Question

In 2016, over 42,000 people were killed by opioid overdoses. The effects of the issue are not limited to fatalities. An additional issue is the lack of proper development among young adolescent users during a critical phase of brain maturation. One method of reducing opioid abuse is to reduce the availability of prescription opioids.   In 2010, 54 percent of students in 12th grade believed that prescription opioids were easily accessible. In a 2017 study, one agency surveyed three high schools in the northeast and found 133 of the 270 12th grade students surveyed believed prescription opioids were easily accessible in their community.

a.

Is the above information sufficient for you to be certain that the percentage of all 12th graders who believe prescription opioids are easily accessible has declined?
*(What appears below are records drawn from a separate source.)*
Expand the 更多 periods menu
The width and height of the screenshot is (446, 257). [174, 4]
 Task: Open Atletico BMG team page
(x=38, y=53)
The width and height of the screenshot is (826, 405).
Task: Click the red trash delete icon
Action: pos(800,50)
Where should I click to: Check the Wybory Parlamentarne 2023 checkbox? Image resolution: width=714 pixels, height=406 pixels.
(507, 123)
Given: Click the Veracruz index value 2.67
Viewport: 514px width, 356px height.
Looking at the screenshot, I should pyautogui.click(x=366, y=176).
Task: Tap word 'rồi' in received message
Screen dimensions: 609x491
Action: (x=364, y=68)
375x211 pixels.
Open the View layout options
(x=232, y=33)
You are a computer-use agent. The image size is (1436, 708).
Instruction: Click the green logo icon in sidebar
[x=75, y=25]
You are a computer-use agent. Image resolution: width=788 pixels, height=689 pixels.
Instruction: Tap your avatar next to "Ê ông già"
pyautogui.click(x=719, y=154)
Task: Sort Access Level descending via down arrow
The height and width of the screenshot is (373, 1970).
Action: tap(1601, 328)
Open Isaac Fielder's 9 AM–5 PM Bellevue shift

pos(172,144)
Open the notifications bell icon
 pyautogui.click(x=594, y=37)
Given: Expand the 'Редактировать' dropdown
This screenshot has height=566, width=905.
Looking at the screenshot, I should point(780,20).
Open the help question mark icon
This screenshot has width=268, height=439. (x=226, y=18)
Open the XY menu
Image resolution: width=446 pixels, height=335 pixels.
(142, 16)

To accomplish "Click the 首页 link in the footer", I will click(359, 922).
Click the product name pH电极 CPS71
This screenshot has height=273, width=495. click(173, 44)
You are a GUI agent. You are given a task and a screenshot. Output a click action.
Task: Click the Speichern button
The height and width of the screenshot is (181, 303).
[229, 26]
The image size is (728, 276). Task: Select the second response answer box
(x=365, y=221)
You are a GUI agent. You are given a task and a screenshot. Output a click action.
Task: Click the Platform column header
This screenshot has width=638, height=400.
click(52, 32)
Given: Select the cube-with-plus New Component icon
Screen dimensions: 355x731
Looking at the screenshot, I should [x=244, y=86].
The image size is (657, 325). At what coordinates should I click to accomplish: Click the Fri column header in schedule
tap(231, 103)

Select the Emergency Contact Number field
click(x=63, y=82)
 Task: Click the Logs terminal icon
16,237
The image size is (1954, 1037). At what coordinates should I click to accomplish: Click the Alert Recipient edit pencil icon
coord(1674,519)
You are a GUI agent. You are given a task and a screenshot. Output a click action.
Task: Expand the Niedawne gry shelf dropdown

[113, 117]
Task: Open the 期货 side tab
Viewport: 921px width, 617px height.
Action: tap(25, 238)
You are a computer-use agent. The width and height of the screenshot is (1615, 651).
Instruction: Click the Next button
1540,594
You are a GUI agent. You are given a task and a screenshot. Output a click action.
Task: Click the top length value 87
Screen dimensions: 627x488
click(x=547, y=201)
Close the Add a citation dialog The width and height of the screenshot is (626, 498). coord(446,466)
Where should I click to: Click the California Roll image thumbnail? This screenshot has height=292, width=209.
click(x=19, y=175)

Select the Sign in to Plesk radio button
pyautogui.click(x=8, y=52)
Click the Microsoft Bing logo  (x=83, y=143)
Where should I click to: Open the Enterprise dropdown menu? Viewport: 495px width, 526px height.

Why or why not?

b.

In establishing a statistical hypothesis testing of this situation, give the required null and alternative hypotheses for a test to determine if the percent of 12th graders who believe opioids are easily accessible has declined from 2010.

H0:

H1:

c.

Based on your answer in part b, should you use a right-tailed, a left-tailed, or a two-tailed test? Briefly explain how one determines which of the three possibilities is to be used.

d.

Describe the possible Type I error for this situation--make sure to state the error in terms of the percent of 12th graders and their beliefs about opioid accessibility.

e.

Describe the possible Type II error for this situation--make sure to state the error in terms of the percent of 12th graders and their beliefs about opioid accessibility.

f.

Determine the appropriate critical value(s) for this situation given a 0.05 significance level.

g.

Determine/calculate the value of the sample's test statistic.

h.

Determine the P-value.

i.

Based upon your work above, should you "Reject the null hypothesis" or "Fail to reject the null hypothesis?" Explain why.

j.

Based upon your work above (and overlooking the flaws in the survey method), is there statistically sufficient evidence in this sample to support the claim that the percent of 12th graders who believe opioids are easily accessible has declined from 2010? Briefly explain your reasoning.

Answer 1

(a) No, based on the above information, it cannot be said that the % of 12th graders who believe that prescription opioids are easily available as this is only a sample of students from the population. Another sample could show that the % has not changes, whereas yet another sample could show an increase.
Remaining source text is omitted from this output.